Na área criminal, há consenso entre os especialistas no sentido de que uma eventual afirmação inverídica de Bolsonaro sobre o exame, considerada de forma isolada, não configura delito previsto no código penal.
Segundo Marina Coelho Araújo, advogada doutora pela USP e conselheira do Iasp (Instituto dos Advogados de São Paulo), "a mentira em si, no direito penal brasileiro, não tem relevância".
Na hipótese de Bolsonaro não ter falado a verdade sobre o exame, como pode ser enquadrada juridicamente sua conduta de ter causado uma série de episódios de aglomerações?
Apesar de não haver concordância sobre se a mentira em si seria passível de punição, caso o presidente tenha ocultado que contraiu a doença, os especialistas consideram que ele teria cometido crime ao cumprimentar e se aproximar de diversas pessoas, se sabia que estava doente.
De acordo com Ludmila Groch, presidente de uma comissão de estudos do Iasp (Instituto dos Advogados de São Paulo), um dos possíveis delitos seria a infração de medida sanitária preventiva e está descrito no artigo 268 do Código Penal, no capítulo reservado ao crimes contra a saúde pública.
Há também quem aponte o artigo 131 do Código Penal, que estabelece como ilegal a prática de ato capaz de produzir o contágio, com o fim de transmitir doença grave de que está contaminado. No entanto, sua aplicação é questionada, pois mesmo que Bolsonaro soubesse estar doente, não é possível afirmar que sua conduta tivesse como finalidade contagiar outras pessoas.
Há especialistas que indicam um possível enquadramento no artigo 267, que descreve o crime de "causar epidemia, mediante a propagação de germes patogênicos". Porém, na visão de parte dos especialistas, essa hipótese só se configuraria caso não houvesse casos anteriores da doença no local.
Caso o exame confirme que o presidente de fato não contraiu o vírus, ainda assim ele cometeu algum crime, contravenção penal ou outro tipo de ilegalidade ao provocar aglomerações durante a pandemia?

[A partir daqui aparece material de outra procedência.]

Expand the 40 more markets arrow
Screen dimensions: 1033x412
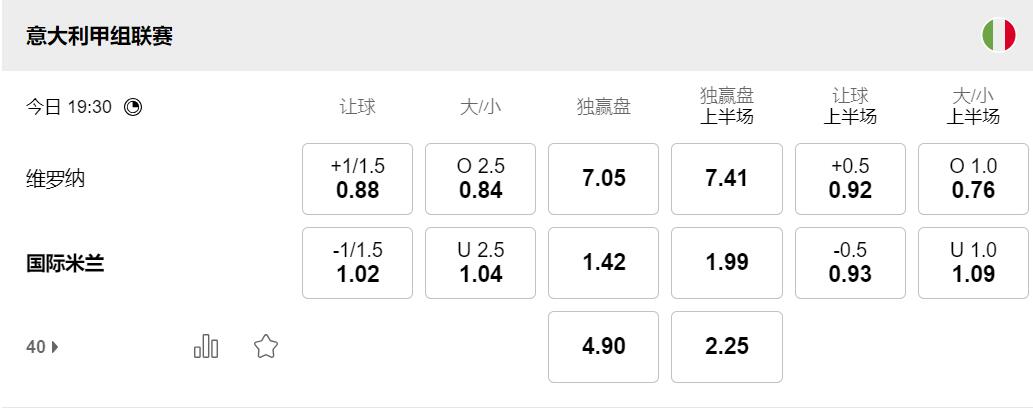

Para Helena Regina Lobo da Costa, tal ação do presidente somente poderia ser considerada criminosa se, na data em que ela ocorreu, houvesse determinação específica do poder público, naquela localidade, que proibisse aglomerações. Nesse caso, a conduta poderia ser enquadrada no crime de infringir determinação do poder público destinada a impedir propagação de doença.
Já para Marcelo Proença, caso não estivesse doente, os passeios de Bolsonaro poderiam ser considerados como crime de responsabilidade, por quebra de decoro, mas não como crime comum. "Não há uma determinação de proibição de circulação, tem apenas uma recomendação, não estamos em "lockdown". E como é recomendação, a pessoa pode sair à rua", afirmou.